As a point of departure for my inquiry I would like to take up the fundamental distinction between the presentation of Jews in literary, philosophical, and theological texts—where they play a determined role in the construction of specific arguments and positions, or assume a certain symbolic meaning—as opposed to the lived experience to which these representations refer, and which is by no means identical with them. This essential gap between figure and lived experience is proposed by Andrew Benjamin, for whom the figure is “the constitution of an identity in which the construction has a specific function that is predominantly external to the concerns of the identity itself.” 1 In the case of Jewish identity, the construction of the figure of the Jew by non-Jews, which is external to Judaism, continued at the same time to influence the ways in which Jewish identity came to be internally shaped, envisioned, and affirmed, especially in modernity.
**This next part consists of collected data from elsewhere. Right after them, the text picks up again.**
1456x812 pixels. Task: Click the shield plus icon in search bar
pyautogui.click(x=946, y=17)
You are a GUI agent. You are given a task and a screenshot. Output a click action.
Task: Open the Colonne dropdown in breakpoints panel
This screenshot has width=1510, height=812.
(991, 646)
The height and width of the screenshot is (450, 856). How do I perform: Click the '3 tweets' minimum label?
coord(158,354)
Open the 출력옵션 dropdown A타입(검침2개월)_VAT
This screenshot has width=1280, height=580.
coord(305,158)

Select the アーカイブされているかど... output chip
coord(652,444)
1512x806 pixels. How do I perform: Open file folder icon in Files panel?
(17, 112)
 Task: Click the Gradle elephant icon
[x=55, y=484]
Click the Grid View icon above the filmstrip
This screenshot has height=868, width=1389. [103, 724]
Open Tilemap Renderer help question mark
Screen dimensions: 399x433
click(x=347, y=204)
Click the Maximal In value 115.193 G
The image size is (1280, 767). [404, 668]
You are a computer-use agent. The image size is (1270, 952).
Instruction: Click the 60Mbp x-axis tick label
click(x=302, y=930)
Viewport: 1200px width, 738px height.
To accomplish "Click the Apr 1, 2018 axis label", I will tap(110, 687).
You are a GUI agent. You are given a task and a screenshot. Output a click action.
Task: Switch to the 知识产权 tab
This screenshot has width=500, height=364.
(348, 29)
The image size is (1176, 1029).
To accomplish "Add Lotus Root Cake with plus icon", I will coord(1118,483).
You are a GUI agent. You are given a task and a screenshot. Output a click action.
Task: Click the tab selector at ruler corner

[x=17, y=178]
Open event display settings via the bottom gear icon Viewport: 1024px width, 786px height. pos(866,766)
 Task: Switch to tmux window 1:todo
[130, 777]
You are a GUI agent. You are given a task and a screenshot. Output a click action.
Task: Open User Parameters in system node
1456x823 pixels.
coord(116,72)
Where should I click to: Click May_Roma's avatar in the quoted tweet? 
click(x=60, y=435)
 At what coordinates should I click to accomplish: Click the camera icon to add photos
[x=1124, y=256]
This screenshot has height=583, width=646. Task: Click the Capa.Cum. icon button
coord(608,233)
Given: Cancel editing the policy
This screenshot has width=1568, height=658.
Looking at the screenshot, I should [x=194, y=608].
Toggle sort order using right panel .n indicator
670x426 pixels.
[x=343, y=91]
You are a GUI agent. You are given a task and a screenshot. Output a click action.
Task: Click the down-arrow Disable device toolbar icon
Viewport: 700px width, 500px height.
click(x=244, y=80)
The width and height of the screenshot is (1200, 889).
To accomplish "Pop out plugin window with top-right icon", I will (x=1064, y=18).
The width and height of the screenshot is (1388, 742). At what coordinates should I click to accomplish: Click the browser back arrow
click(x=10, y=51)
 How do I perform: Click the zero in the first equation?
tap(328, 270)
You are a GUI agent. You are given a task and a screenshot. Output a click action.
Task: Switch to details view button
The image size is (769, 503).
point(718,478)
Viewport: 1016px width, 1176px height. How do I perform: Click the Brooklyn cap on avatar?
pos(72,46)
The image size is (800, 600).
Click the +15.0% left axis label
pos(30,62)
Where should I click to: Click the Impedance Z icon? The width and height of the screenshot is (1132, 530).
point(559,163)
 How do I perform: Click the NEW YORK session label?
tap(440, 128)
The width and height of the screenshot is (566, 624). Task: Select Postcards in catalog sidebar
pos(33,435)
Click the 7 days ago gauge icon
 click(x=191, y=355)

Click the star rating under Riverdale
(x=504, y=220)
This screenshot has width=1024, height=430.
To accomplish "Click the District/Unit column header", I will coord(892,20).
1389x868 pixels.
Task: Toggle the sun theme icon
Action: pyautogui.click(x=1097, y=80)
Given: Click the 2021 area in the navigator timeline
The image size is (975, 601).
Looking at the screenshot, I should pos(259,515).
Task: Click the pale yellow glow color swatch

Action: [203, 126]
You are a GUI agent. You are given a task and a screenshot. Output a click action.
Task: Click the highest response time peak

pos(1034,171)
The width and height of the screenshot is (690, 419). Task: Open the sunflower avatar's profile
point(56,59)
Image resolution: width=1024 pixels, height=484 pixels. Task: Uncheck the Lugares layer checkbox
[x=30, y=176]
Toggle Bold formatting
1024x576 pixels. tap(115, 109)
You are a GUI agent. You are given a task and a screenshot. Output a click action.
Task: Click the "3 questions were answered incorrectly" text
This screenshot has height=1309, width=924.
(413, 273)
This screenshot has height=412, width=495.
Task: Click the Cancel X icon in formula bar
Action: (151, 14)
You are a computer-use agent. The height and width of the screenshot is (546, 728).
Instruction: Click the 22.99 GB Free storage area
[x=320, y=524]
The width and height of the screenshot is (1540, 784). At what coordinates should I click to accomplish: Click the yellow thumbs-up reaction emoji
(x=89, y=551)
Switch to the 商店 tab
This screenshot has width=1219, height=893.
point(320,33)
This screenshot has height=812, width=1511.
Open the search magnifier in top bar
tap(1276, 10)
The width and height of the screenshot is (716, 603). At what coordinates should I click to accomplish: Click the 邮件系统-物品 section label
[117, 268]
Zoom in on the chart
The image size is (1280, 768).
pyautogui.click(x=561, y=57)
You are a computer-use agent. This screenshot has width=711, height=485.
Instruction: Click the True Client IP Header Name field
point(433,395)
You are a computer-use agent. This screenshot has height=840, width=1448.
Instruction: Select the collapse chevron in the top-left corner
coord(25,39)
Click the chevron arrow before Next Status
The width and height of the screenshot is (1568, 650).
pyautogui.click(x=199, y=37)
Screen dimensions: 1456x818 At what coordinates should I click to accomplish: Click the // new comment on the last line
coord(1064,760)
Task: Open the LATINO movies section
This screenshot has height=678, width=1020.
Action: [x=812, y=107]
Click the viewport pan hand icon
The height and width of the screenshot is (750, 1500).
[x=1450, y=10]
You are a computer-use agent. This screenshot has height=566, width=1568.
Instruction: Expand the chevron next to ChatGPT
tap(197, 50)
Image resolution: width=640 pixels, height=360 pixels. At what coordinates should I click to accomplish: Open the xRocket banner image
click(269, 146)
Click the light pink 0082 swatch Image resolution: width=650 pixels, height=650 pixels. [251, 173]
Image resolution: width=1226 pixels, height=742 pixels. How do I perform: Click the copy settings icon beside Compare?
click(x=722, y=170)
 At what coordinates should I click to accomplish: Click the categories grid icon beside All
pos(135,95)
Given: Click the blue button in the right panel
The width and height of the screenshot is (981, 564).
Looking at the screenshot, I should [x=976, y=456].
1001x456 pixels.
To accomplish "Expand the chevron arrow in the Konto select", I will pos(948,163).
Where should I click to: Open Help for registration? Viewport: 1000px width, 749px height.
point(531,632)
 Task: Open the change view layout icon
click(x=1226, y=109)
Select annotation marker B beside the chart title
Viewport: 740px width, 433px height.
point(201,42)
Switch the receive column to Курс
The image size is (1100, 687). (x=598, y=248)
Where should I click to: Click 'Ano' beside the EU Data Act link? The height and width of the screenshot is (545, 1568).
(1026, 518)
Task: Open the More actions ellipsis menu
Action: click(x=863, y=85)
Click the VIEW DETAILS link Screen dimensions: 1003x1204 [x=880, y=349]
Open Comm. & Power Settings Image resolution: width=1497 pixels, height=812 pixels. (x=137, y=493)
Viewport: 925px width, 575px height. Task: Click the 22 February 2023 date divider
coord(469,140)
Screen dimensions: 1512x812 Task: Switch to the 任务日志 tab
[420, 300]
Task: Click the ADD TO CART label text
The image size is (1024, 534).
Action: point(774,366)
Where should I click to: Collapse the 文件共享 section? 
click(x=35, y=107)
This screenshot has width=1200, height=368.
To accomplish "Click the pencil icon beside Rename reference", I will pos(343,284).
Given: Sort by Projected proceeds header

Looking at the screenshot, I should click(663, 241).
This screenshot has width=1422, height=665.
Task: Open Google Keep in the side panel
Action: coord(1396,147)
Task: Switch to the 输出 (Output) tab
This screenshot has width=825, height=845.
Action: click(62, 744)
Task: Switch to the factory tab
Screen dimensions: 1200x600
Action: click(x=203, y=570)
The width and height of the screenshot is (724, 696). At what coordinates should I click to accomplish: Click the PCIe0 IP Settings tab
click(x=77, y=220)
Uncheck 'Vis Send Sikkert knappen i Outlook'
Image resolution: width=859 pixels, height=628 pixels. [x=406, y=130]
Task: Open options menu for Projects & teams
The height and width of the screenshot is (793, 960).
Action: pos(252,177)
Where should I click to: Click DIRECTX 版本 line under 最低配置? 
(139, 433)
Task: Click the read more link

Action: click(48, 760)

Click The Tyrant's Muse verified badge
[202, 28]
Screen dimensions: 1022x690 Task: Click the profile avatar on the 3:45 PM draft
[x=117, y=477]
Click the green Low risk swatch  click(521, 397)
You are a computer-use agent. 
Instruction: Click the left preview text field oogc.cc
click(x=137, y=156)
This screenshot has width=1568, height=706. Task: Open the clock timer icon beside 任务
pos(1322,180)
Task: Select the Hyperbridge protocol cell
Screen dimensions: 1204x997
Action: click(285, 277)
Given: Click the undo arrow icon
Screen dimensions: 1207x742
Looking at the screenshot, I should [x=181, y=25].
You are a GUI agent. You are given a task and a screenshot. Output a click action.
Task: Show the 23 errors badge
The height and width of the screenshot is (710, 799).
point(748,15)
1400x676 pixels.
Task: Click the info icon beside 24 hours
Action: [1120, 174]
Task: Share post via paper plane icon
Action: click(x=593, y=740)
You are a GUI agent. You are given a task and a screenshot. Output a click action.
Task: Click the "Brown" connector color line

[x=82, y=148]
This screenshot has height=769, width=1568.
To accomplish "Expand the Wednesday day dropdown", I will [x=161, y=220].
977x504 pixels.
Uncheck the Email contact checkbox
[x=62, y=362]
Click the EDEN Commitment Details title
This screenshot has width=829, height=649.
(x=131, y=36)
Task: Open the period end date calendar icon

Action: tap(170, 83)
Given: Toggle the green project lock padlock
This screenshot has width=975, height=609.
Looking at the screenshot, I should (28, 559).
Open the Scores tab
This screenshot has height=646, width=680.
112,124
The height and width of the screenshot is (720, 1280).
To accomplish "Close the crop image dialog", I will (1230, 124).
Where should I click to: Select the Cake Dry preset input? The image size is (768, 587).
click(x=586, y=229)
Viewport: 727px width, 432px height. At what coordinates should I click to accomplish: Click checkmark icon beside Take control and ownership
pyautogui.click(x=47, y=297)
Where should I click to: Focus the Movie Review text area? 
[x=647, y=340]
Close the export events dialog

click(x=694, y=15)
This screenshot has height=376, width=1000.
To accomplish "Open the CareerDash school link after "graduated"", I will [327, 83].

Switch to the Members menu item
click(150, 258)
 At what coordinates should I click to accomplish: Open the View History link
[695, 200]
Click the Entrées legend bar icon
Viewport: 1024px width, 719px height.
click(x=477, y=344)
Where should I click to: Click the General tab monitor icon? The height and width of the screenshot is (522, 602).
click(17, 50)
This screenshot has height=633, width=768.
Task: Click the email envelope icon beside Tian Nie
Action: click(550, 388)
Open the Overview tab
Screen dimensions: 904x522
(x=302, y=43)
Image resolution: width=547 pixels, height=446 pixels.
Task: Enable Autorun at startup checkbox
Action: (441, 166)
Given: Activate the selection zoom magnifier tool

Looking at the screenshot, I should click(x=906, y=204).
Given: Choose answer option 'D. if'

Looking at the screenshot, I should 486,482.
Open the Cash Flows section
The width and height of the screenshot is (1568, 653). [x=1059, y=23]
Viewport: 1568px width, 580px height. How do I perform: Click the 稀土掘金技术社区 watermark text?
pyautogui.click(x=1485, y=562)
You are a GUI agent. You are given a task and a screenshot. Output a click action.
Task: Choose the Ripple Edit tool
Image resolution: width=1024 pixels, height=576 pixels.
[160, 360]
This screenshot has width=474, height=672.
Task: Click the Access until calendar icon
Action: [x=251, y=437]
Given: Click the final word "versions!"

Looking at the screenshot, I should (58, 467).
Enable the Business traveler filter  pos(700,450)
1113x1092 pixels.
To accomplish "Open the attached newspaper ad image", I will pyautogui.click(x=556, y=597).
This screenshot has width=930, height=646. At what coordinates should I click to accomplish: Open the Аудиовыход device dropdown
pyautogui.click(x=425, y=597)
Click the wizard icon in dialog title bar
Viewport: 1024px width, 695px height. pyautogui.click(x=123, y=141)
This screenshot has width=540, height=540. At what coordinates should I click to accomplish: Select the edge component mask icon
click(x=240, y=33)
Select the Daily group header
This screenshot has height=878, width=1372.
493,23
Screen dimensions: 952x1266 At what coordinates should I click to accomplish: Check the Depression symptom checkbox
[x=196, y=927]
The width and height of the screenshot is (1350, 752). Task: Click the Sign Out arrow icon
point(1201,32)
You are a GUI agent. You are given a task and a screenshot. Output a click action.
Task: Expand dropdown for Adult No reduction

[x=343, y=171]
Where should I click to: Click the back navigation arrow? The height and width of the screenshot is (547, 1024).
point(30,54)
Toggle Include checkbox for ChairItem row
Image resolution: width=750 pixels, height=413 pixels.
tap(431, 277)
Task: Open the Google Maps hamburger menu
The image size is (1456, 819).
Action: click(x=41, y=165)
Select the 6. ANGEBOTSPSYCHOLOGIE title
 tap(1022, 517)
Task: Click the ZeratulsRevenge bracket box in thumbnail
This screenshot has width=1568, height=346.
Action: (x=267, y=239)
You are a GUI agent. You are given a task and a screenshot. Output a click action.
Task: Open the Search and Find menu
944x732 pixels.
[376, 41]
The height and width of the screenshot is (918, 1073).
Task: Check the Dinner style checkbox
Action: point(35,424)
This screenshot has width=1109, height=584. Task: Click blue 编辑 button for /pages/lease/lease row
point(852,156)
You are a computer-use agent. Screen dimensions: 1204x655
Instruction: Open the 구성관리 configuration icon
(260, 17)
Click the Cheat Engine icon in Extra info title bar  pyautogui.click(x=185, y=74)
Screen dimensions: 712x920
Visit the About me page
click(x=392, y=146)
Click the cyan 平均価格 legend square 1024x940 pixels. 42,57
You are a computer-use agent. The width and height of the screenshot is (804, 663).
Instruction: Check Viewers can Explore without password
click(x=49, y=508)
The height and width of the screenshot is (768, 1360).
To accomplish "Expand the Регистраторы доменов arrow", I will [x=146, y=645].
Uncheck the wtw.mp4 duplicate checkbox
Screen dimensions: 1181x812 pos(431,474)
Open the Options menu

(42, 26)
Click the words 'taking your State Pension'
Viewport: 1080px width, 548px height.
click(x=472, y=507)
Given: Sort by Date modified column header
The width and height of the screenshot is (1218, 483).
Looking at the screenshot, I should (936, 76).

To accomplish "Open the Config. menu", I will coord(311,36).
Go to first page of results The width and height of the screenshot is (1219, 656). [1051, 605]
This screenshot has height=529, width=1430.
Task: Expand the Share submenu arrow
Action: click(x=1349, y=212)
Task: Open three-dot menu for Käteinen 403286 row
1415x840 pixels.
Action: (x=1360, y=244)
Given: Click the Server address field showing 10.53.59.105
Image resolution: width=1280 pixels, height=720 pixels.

The texts to be examined in this book present various attempts by Jewish writers to negotiate the distance between figure and experience in relation to Jewish identity by means of an intermediary—a provisional figural construction that I call the infrahuman—in which this distance comes to the fore yet remains suspended and unresolved. As a literary or poetic construction, the infrahuman is above all distinguished by its universality, that is, by its capacity to integrate into contexts that are both internal and external to Judaism. And to the extent that it is universal, the infrahuman is inevitably associated with figural constructions of animality. To be sure, at stake here is not animality conceived as an ontological or conceptual category, but rather as a theological figure of exclusion from a state of humanity and Christianity alike.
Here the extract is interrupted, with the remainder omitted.